AIM OF THE TASK
Repeat the rows below verbatim, from the line with "The height and width of the screenshot is (429, 624)." up to and including the line with "Switch to the Community".

— Begin —

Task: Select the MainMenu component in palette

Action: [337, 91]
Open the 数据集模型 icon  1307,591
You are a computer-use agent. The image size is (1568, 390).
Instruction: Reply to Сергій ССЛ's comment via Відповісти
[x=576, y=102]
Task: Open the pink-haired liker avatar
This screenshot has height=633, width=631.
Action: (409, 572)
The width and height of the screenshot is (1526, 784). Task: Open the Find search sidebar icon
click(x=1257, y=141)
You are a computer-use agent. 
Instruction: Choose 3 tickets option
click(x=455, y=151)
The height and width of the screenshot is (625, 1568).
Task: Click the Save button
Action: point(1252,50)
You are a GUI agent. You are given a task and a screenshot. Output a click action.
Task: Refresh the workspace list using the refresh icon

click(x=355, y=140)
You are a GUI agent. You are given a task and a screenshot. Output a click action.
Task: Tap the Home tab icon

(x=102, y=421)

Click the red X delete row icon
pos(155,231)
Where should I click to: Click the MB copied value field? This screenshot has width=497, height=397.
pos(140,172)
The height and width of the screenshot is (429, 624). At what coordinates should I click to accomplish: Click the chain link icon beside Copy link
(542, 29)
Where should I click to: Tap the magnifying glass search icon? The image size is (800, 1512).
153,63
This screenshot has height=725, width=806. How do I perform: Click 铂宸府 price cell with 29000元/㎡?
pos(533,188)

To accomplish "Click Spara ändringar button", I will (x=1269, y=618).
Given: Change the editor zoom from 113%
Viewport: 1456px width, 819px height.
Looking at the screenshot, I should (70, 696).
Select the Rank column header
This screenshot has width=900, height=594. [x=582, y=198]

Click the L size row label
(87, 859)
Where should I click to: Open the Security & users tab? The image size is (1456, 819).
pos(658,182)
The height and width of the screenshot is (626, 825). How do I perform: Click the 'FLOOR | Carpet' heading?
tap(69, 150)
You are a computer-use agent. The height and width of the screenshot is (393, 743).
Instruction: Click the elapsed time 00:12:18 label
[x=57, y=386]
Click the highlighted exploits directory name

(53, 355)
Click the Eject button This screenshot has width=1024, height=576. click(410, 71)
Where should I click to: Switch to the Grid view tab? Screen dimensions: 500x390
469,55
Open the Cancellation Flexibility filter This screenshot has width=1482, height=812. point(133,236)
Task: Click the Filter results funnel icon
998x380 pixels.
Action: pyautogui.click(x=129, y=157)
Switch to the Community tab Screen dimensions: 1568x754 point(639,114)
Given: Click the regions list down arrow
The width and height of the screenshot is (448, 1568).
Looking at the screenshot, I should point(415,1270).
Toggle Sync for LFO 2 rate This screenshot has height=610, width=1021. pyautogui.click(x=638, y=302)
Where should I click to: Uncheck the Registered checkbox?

— End —

ANSWER TO THE EXERCISE
The height and width of the screenshot is (429, 624). At what coordinates should I click to accomplish: Click the chain link icon beside Copy link
(542, 29)
Where should I click to: Tap the magnifying glass search icon? The image size is (800, 1512).
153,63
This screenshot has height=725, width=806. How do I perform: Click 铂宸府 price cell with 29000元/㎡?
pos(533,188)

To accomplish "Click Spara ändringar button", I will (x=1269, y=618).
Given: Change the editor zoom from 113%
Viewport: 1456px width, 819px height.
Looking at the screenshot, I should (70, 696).
Select the Rank column header
This screenshot has width=900, height=594. [x=582, y=198]

Click the L size row label
(87, 859)
Where should I click to: Open the Security & users tab? The image size is (1456, 819).
pos(658,182)
The height and width of the screenshot is (626, 825). How do I perform: Click the 'FLOOR | Carpet' heading?
tap(69, 150)
You are a computer-use agent. The height and width of the screenshot is (393, 743).
Instruction: Click the elapsed time 00:12:18 label
[x=57, y=386]
Click the highlighted exploits directory name

(53, 355)
Click the Eject button This screenshot has width=1024, height=576. click(410, 71)
Where should I click to: Switch to the Grid view tab? Screen dimensions: 500x390
469,55
Open the Cancellation Flexibility filter This screenshot has width=1482, height=812. point(133,236)
Task: Click the Filter results funnel icon
998x380 pixels.
Action: pyautogui.click(x=129, y=157)
Switch to the Community tab Screen dimensions: 1568x754 point(639,114)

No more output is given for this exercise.